#### TEXT ####

In 1967, Janik started 10 games for the Bills. He tied for the AFL league lead with 10 interceptions that season; once again returning two for touchdowns. Janik's 10 interceptions tied the Bills' single season interception record set by Billy Atkins in 1961.

Janik cold play all four defensive backfield positions. In a December 9 game against the Boston Patriots, he intercepted two passes in the first half while playing strong safety. He was switched to cornerback in the second half and intercepted another pass. He returned one of the interceptions 38 yards for a touchdown. The Associated Press named him AFL Defensive Player of the Week. In a November 5 win over the Miami Dolphins, Janik intercepted a pass thrown by future Hall of Fame quarterback Bob Griese and returned it 18 yards for a touchdown. He was selected to the play in the AFL-All Star Game after the 1967 season.

####

▸ **DIRECTIONS**
Can you extend the passage on Janik's play with the Bills, picking up right after its last sentence? The lines that come next are separate material, unrelated to the passage on Janik's play with the Bills.

#### DATA UNDER STUDY ####

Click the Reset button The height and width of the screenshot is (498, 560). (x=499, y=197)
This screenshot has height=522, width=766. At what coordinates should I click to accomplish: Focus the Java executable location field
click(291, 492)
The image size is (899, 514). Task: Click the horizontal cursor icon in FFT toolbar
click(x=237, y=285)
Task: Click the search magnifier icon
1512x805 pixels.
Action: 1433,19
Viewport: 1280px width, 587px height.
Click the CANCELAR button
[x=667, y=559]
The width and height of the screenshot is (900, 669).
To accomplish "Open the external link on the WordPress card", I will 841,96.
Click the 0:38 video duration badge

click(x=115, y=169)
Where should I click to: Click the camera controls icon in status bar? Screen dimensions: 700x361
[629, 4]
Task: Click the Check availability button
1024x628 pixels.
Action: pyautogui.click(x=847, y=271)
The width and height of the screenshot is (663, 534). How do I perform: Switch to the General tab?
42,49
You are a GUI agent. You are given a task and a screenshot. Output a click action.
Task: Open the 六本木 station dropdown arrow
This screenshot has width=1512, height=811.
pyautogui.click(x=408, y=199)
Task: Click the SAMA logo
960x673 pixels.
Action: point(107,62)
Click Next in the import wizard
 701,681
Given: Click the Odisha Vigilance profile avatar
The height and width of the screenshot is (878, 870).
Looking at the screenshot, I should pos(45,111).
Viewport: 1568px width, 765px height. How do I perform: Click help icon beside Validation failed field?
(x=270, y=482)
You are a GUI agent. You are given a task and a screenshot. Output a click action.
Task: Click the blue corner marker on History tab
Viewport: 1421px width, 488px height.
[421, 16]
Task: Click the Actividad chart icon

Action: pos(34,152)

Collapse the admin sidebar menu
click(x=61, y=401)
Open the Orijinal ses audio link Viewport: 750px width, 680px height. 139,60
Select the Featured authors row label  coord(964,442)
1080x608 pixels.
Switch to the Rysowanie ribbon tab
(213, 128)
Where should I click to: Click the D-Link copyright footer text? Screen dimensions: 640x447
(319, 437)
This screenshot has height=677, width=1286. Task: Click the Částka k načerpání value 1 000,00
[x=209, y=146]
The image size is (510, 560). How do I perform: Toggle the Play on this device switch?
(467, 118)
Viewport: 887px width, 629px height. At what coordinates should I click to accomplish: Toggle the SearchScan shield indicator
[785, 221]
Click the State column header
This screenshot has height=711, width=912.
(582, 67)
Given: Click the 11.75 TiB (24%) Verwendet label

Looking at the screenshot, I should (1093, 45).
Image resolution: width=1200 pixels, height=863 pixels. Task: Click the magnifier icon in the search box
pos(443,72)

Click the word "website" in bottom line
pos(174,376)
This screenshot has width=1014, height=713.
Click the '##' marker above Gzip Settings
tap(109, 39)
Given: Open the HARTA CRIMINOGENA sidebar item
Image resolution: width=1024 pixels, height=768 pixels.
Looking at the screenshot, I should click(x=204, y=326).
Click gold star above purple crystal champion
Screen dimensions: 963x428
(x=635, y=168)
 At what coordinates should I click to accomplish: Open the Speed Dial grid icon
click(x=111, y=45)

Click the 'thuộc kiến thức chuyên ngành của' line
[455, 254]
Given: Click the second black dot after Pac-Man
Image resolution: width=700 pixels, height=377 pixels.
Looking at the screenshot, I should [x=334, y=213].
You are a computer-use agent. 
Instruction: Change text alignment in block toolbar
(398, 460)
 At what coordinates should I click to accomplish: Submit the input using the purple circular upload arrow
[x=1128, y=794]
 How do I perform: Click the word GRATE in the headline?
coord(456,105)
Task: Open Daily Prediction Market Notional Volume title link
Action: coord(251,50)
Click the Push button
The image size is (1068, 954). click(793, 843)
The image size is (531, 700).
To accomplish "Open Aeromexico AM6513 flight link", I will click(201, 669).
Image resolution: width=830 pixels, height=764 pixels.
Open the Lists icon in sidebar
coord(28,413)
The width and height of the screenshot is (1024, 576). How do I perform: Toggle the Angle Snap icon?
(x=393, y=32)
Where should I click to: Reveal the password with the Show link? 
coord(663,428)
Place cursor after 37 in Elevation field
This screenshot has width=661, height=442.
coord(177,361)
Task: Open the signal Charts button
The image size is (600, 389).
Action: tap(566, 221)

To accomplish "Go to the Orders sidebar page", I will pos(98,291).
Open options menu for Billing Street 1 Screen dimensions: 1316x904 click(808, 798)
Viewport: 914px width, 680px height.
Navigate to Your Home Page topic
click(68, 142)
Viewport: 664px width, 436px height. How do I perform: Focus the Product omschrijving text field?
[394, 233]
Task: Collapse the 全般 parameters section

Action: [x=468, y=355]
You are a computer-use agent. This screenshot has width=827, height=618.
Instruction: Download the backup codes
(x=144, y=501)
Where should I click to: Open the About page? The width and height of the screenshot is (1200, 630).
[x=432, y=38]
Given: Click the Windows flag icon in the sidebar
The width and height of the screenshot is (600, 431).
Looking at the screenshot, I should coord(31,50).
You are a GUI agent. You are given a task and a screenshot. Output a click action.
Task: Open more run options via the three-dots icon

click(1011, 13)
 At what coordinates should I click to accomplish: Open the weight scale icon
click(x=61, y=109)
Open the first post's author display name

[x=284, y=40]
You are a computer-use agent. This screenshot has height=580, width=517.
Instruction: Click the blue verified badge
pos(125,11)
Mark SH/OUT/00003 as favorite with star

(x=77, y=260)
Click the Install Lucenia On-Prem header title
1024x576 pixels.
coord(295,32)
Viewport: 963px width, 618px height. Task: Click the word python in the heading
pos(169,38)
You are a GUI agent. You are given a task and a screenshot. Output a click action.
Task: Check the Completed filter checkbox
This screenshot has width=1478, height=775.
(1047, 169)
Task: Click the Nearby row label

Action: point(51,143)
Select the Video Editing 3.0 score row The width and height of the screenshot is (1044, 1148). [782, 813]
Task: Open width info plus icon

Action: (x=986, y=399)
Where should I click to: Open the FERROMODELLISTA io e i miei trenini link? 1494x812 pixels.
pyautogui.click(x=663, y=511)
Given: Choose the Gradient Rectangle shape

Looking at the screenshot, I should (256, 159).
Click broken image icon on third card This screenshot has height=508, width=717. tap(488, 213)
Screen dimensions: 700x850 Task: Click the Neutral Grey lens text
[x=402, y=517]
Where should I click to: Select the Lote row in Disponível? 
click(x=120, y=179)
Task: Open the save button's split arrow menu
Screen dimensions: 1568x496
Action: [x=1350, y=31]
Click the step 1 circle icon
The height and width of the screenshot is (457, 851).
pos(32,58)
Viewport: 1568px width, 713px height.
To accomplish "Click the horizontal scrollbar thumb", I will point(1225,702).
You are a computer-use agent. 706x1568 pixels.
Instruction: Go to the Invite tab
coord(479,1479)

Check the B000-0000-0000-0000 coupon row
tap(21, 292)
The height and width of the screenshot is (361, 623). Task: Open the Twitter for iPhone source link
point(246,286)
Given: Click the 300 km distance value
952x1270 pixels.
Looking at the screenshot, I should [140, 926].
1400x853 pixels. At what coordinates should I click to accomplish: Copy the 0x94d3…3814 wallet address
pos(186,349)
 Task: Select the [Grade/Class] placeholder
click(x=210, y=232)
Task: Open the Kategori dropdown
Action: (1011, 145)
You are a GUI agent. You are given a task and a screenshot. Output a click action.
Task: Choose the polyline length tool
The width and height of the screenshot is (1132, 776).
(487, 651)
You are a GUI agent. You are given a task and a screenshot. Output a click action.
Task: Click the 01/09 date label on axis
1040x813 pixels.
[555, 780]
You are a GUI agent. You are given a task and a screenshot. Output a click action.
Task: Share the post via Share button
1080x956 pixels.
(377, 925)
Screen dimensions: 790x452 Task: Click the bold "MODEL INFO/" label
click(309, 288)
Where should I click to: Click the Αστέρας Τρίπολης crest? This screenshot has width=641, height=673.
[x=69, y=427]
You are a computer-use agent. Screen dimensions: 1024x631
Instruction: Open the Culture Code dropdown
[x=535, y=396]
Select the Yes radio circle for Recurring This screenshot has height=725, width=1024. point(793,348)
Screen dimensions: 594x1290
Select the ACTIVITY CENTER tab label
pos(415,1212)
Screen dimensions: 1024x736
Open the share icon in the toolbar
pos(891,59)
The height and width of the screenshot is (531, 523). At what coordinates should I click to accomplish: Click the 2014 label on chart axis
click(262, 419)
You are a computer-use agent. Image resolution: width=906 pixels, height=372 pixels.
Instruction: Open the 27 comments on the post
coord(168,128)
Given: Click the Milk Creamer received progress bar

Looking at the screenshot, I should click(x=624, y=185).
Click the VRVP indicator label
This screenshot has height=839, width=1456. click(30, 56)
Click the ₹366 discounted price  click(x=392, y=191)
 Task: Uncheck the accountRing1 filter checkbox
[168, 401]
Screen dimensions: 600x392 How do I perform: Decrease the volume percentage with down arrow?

####

▸ **RESPONSE BELOW**
Janik started 11 games in 1968, at both free and strong safety; with three interceptions and one quarterback sack. On September 29, 1968, Janik had one of the biggest games of his career, against the New York Jets in Buffalo. Janik had two interceptions against future Hall of Fame Jets' quarterback Joe Namath, including an interception he returned 100 yards for a touchdown that turned the game in the Bills' favor. For the third consecutive year, the Associated Press named Janik the AFL's Defensive Player of the Week. The 100-yard return set the Bills' record for longest interception return.

Overall, the Bills had five interceptions against Namath in that game, with three being returned for touchdowns. In addition to Janik's 100-yard return, Butch Byrd and Booker Edgerson had 53- and 45-yard yard touchdown returns on interceptions, within five plays of each other in the fourth quarter, giving Buffalo a 37–21 lead. Namath led two scoring drives for touchdowns in response, totalling four touchdown passes on the day; but the Bills won the close and exciting game 37–35. Byrd had another interception return for a touchdown negated by a Bills' offside penalty. This was Buffalo's only win during a 1–12–1 season. The Jets went on to finish 11–3, and won the AFL title before going on to defeat the Colts in Super Bowl III.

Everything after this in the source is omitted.